München - Ronaldo grinst mit Joao Cancelo um die Wette, während er Bruma Bangna im Schwitzkasten hält. Seine Bewegungen im 5-gegen-2 sind flüssig, ebenso seine Torschussübungen. Hier ein bisschen Schabernack mit den Kollegen, dort ernsthafte Spielvorbereitung auf das EM-Quali-Spiel gegen Litauen (ab 20.45 Uhr im ran.de-Liveticker). Der Superstar vermittelt während des Trainings im Kreis der portugiesischen Nationalmannschaft den Eindruck, dass alles bestens ist.
Die Luftveränderung scheint Ronaldo gutzutun und das liegt nicht nur an der Sonne und den angenehmen 18 Grad an der Algarveküste im Gegensatz zu 4 Grad und dem traditionell dichten November-Nebel in seiner Wahlheimat.
Ronaldos Alltag in Turin ist grau, weil es zuletzt für ihn sportlich nicht lief wie gewohnt. Juventus liegt in der Serie A und der Champions League wie immer auf Kurs, auch wenn der Vorsprung des Liga-Tabellenführers auf Inter Mailand mit einem Punkt verhältnismäßig mickrig ist.

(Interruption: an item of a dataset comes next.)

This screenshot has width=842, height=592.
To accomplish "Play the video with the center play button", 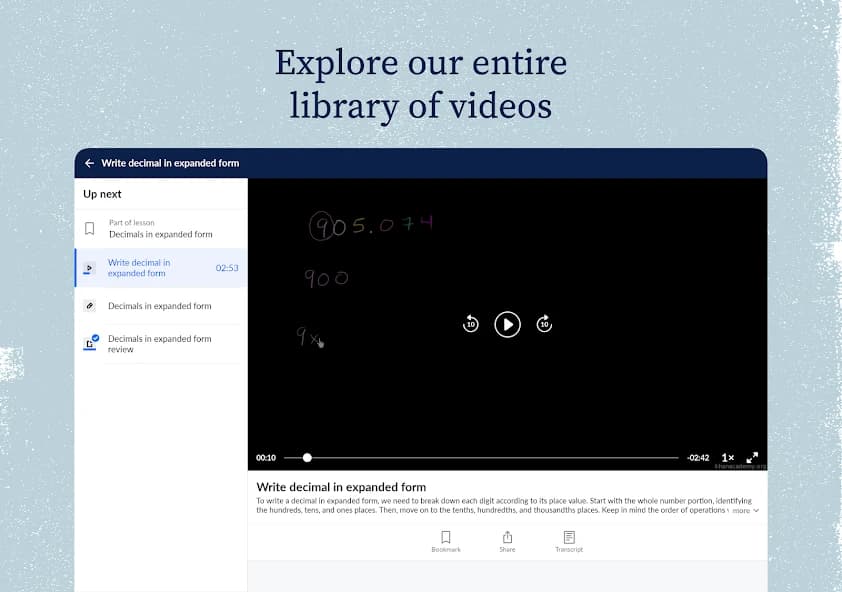I will [507, 324].
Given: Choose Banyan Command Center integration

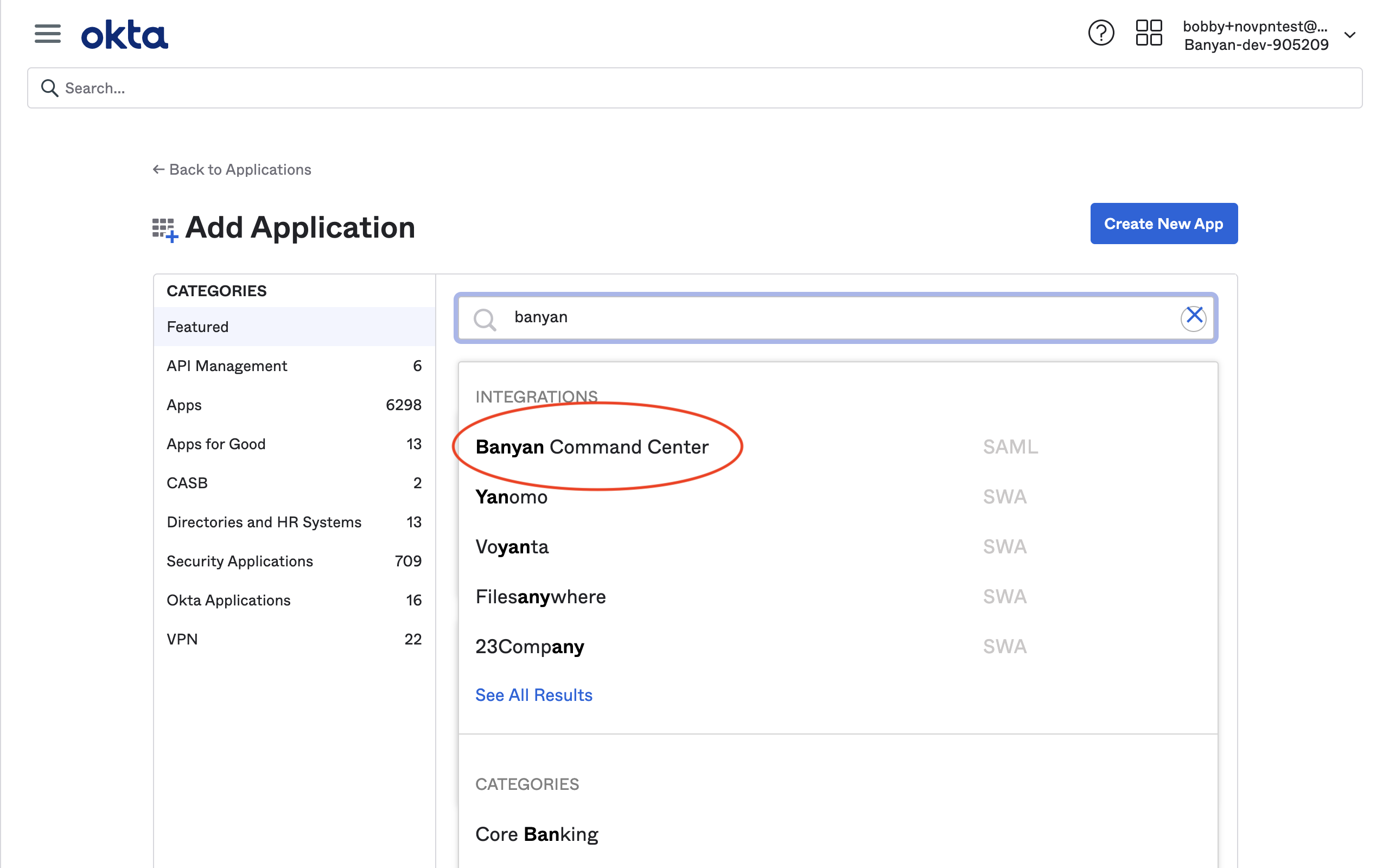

Ärger um vorzeitige Auswechslung
Doch CR7 wirkt zunehmend frustriert. In den letzten beiden Spielen wurde er frühzeitig ausgewechselt, gegen den AC Milan bereits nach 55 Minuten. Blasphemie in seinen Augen. Was Ronaldo davon hält, ließ er Trainer Maurizio Sarri und seine Juve-Kollegen deutlich spüren. Beim ersten Mal lieferte er sich ein Wortgefecht mit Sarri, beim zweiten Mal verließ er das Stadion noch vor Spielende. Italienische Medien berichteten umgehend, dass der Juve-Spielertross eine Entschuldigung Ronaldos einforderte.
Vielmehr sollte man sich aber der Frage nach dem Warum widmen. Warum wagt es Sarri, Ronaldo vorzeitig vom Feld zu nehmen, und das gleich mehrfach? Ist er so naiv und weiß nicht, welches Echo das beim Spieler und in der Öffentlichkeit hervorruft?
Diese Frage muss mit einem klaren Nein beantwortet werden. Sarri ist nicht erst seit gestern im Geschäft. Er muss sich der Tragweite seiner Entscheidung bewusst sein. Zudem ist der Coach dafür bekannt, nicht nach Namen aufzustellen. Beim FC Chelsea ließ er Eden Hazard in der Saison 2018/19 immer wieder mal draußen, obwohl dieser eine sehr starke WM gespielt hatte und als der Spieler bei den Blues galt, der den Unterschied ausmachen kann. Hazard passte nicht so gut in sein System.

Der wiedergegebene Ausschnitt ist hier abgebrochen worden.